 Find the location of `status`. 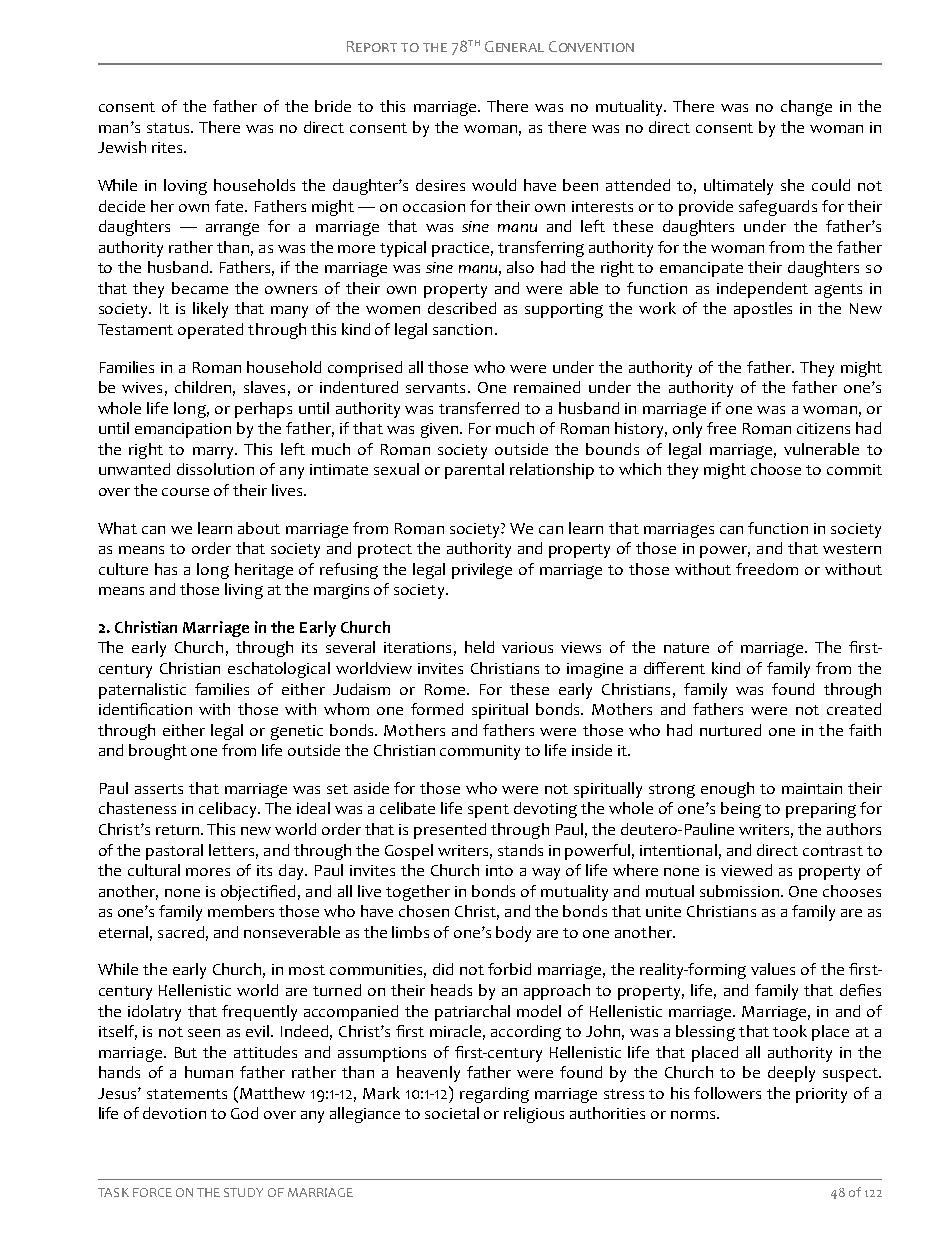

status is located at coordinates (169, 128).
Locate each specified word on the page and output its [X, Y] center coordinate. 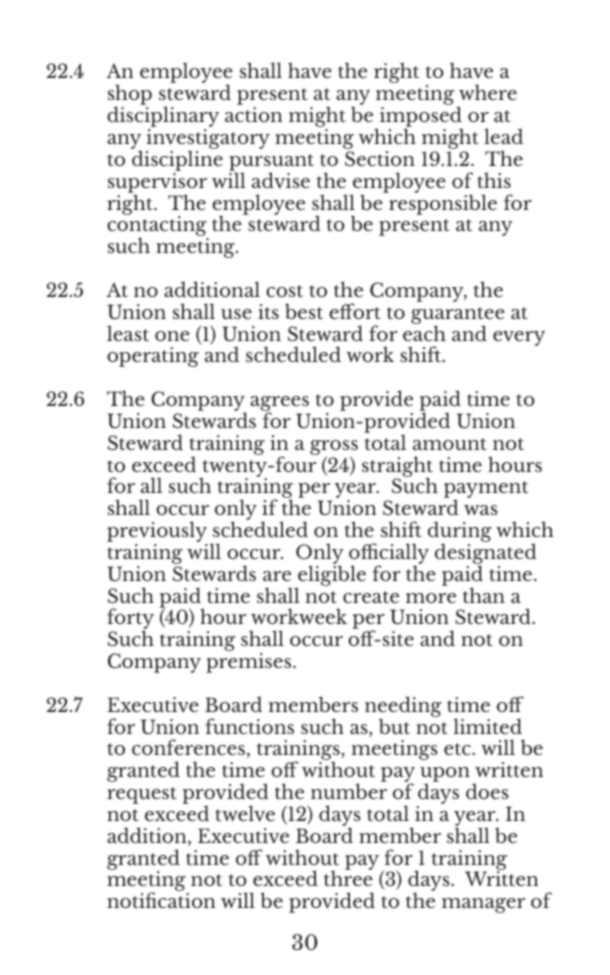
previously [158, 533]
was [481, 510]
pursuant [271, 163]
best [304, 311]
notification [161, 900]
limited [487, 726]
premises [250, 663]
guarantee [458, 316]
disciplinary [163, 118]
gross [334, 449]
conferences [188, 747]
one [172, 336]
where [488, 92]
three [348, 877]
+-------+
→ TASK TO COMPLETE
Reproduce everything from the line containing "disciplinary [163, 118]" down to the last line of the records, keeping each line unchanged.

→ OUTPUT
disciplinary [163, 118]
gross [334, 449]
conferences [188, 747]
one [172, 336]
where [488, 92]
three [348, 877]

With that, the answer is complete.